> Directive:
Answer these questions about the talk announcement:
(a) In which building and at what street address is the talk held?
(b) The presented solution shares its asymptotic charges and SO(4) rotational symmetry with which black hole?
(c) What prevents a large horizon from forming in that solution?

Jul 18 – 23, 2022
University of Vienna
Europe/Vienna timezone

The Singular Limit of Smooth Microstate Geometries

Not scheduled
Audimax (University of Vienna)


University of Vienna

Universitätsring 1, 1010 Vienna, Austria


Nejc Čeplak (IPhT Saclay)


One of the proposed resolutions of the information paradox is that black holes are described by ensembles of horizonless fuzzballs. Suitably coherent superpositions of such objects can be described within supergravity. Explicit examples are superstrata: smooth and horizonless microstates of the supersymmetric D1-D5-P black hole, which have a well defined dual description in terms of pure states of the D1-D5 CFT. However, in a particular limit of their parameter space, these geometries seemingly develop a horizon and this contradicts the main idea of the fuzzball proposal. In this talk I will describe a resolution to this contradiction. I will briefly introduce superstrata and describe the limit in which they form a finitely-sized horizon. The appearance of the horizon is a consequence of neglecting certain degrees of freedom in the construction of these geometries. One can avoid the horizon formation by working in a different duality frame and show that the neglected degrees of freedom are crucial in the limit where superstrata degenerate. As an example, I will present a solution which has the same asymptotic charges and SO(4) rotational symmetry as the F1-NS5-P black hole, but has a vanishing horizon area. The formation of a large horizon is prevented by additional D0-D4 brane charge densities which are localised on the NS5-brane. I will then argue that this provides evidence that a horizon does not form in the degenerate limit of superstrata. Finally, I will discuss progress in the construction of microstate geometries in the new duality frame. I will present the relevant six-dimensional BPS equations and show that these can be organised in several layers of linear differential equations. In addition, one can look for the uplifts to higher-dimensional supergravities. Finally, I will present possible explicit horizonless solutions and discuss future directions.

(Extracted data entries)
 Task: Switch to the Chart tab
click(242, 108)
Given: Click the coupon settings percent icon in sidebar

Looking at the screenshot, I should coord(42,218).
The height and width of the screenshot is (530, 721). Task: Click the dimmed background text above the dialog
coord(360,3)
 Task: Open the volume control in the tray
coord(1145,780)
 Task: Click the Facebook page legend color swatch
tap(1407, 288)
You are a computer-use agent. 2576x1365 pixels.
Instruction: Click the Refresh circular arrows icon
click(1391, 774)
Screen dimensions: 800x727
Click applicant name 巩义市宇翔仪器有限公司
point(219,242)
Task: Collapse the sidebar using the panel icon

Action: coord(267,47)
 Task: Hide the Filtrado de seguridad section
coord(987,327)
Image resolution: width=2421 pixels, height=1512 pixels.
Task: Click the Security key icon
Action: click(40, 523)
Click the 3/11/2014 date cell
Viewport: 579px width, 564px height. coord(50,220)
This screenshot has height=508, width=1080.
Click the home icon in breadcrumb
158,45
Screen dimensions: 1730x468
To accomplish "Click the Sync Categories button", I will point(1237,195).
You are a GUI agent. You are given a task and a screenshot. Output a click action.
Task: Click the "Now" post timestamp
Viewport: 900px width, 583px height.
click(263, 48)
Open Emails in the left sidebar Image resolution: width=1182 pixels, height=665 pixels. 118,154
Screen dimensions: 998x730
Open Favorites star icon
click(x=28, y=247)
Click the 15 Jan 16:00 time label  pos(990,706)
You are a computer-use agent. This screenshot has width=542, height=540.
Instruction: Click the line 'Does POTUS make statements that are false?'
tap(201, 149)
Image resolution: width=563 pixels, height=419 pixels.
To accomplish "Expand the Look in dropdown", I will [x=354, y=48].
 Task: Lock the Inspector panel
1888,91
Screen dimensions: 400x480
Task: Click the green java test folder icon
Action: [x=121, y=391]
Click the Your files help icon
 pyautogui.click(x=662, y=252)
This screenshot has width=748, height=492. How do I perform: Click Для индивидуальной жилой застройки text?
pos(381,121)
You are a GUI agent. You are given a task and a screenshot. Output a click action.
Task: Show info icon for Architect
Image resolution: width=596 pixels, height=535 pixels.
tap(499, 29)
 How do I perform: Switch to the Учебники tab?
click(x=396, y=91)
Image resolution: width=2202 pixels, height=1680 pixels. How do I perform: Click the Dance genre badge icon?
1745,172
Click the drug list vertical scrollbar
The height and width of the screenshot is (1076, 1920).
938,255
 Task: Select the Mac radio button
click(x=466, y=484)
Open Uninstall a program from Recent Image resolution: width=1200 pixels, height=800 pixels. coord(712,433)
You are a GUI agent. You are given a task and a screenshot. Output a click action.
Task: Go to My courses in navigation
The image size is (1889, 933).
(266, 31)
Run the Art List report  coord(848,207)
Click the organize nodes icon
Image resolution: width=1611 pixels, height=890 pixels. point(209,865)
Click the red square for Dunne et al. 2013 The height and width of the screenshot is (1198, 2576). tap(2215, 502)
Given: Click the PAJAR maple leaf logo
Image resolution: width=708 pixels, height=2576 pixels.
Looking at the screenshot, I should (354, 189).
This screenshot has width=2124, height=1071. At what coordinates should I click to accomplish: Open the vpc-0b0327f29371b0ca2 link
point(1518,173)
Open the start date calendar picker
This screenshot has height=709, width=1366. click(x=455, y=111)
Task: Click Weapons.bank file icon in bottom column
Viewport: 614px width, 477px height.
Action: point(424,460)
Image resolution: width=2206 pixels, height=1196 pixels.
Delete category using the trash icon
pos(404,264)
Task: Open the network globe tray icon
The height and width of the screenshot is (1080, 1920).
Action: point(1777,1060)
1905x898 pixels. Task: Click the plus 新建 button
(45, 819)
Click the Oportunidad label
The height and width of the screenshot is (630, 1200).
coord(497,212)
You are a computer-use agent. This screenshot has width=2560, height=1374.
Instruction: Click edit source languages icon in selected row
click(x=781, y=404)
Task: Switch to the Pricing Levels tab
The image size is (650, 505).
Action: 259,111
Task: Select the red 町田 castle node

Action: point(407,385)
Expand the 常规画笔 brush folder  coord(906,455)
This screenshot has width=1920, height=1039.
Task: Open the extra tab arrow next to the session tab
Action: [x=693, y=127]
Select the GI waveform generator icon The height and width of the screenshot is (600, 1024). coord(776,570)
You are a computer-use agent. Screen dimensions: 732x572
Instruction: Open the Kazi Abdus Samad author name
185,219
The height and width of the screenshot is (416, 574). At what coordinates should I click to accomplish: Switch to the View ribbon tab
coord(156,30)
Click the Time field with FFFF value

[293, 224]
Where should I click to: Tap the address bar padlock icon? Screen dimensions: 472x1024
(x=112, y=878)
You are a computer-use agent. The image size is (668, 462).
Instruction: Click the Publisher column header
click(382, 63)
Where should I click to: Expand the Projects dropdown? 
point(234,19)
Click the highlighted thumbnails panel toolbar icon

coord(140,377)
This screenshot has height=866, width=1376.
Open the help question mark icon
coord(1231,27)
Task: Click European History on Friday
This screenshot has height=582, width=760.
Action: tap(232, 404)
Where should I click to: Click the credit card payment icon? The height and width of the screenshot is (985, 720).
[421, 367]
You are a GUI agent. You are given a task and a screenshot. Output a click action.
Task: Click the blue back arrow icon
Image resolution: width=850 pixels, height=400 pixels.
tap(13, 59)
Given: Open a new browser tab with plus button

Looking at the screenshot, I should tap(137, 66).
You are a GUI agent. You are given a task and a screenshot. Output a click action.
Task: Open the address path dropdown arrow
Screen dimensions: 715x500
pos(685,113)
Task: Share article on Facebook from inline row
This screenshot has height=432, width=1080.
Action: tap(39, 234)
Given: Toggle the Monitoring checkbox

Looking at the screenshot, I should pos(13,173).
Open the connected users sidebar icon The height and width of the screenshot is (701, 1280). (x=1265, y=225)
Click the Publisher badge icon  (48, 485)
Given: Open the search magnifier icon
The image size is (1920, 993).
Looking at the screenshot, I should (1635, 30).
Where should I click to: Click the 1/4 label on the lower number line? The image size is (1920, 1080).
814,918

> Answer to this task:
(a) Audimax (University of Vienna), Universitätsring 1, 1010 Vienna, Austria
(b) The F1-NS5-P black hole
(c) Additional D0-D4 brane charge densities localized on the NS5-brane